Identity is slightly different, in that we are thinking about ourselves. We might choose to dress in a certain way because we like what we think others will think about us (my new jacket for example makes me look pretty fly, despite what my wife thinks). We might feel responsibility to make decisions in and for our group because we see ourselves as a leader and that its our role to do so. We might choose to do any number of things – buy particular brands, listen to certain music, watch certain movies or tv programmes, eat particular foods – because others are doing it and we feel left out, and if we do the same we will see ourselves as part of that collective. We might think ourselves better than someone else or less valuable than someone else. We might think ourselves special or think ourselves worthless.
Identity then can be thought of the way we see ourselves and the things we believe about ourselves, and as humans we seek to align ourselves with this ideal state. I’m no psychotherapist but this principle is described by psychologist Carl Rogers who talks about Self Image (how we see ourselves) and the Ideal Self (what we want to look like), and that we are either incongruent when we do not see ourselves as aligning with our ideal self or congruent when we do.
Community Identity then should be thought of as how the community see’s itself and what it believes about itself. It will have a view of what it is currently and it will have a view of what the ideal version of itself will look like. That ideal self for the community will usually be a good place to start when attempting to find the community’s goals and mission statement for who it chooses to be. I can give an example of a test engineering workplace community of practice that I used to be part of where our goal was ‘to build the best quality engineering function in the world’ (yes seriously!). As a community we identified our ideal self, we thought about ourselves and where we were now (spoiler alert – we were good but we weren’t the best in the world), and we thought about the type of things we should be doing that would help us achieve that goal and become congruent with our the ideal version of ourselves. This helped to govern the way we behaved – we collectively strived towards getting better at everything we did, knowing that we all had a responsibility to our community members to align with that goal. We took big and bold steps to improve the ways we practiced and the skills we developed. And when there were things that were forced upon us that took us further away from that ideal version of ourselves (an edict from above insisting on 100% test automation, a demand from a new manager for highly documented test scripts, I could go on), then it affected our collective wellbeing and happiness.
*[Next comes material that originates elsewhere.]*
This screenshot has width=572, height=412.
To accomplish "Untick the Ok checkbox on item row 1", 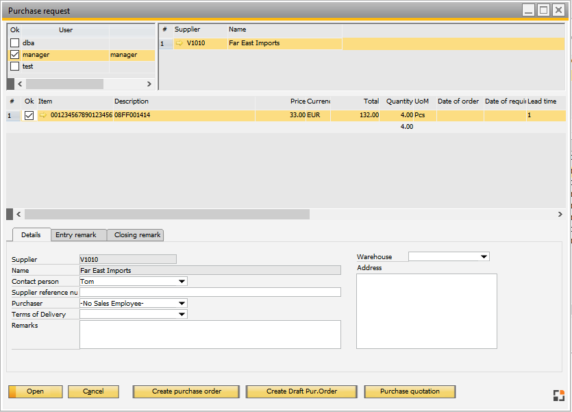I will [29, 116].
To try and summarise then, I said right at the start that community identity and community culture are separate but closely intertwined. A community’s culture is comprised of the things that it does and the things it believes are valuable, whereas its identity is the way that it sees itself and believes about itself. Both are of equal importance and must be respected and maintained, because without its cultural artifacts the community has no sense of what’s valuable, and without its identity it has no sense of whether what its doing is valuable. If you are a community leader, a member of a community, or even someone looking to join/decide whether a community is right for you, you need to be respectful of the community’s established and understood culture and act in a way that protects it, and you need to feel like you align with the community’s identity and what its good looks like as the ideal version of itself.
One last thing….
As I write this for fun, its always exciting for me that people choose to read the nonsense I write voluntarily. Since I last wrote anything this Substack has passed another milestone, reaching and then passing 200 subscribers. Without wishing to sound all YouTubery, thanks ever so much for taking the time to read these posts, it really means a lot 😊
Thanks so much for reading, if you’ve enjoyed this post I’d really appreciate it if you could share it - alternatively you could always buy me a coffee :)
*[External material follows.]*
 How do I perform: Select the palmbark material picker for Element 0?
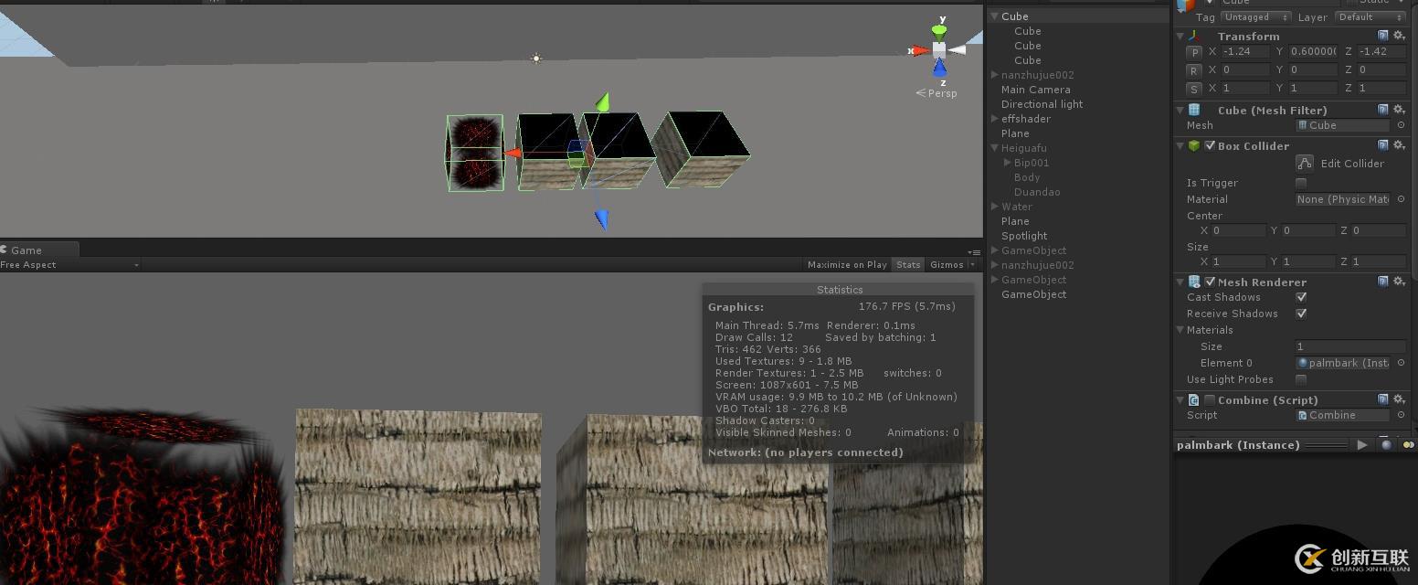pyautogui.click(x=1399, y=363)
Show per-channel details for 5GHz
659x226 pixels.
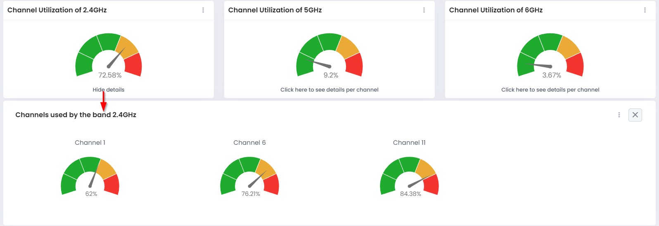click(329, 89)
Thanks for this Drew. I'm curious whether you think that all communities need to have a community identity? For context, I'm supporting with the setup of an online program, which has a community element. The content of the course is centred around relationships, there is weekly content, live sessions and small group masterminds. The main 'community' element will be sharing resources and networking, and I'm drawing a blank on how to think about the community identity piece in this context, as it makes me think that there's something to 'contribute' to but I'm not sure if that's the right way to think about... 🤔
Anyway, would be curious to hear if you have an loose frameworks for thinking about this aspect. Thanks!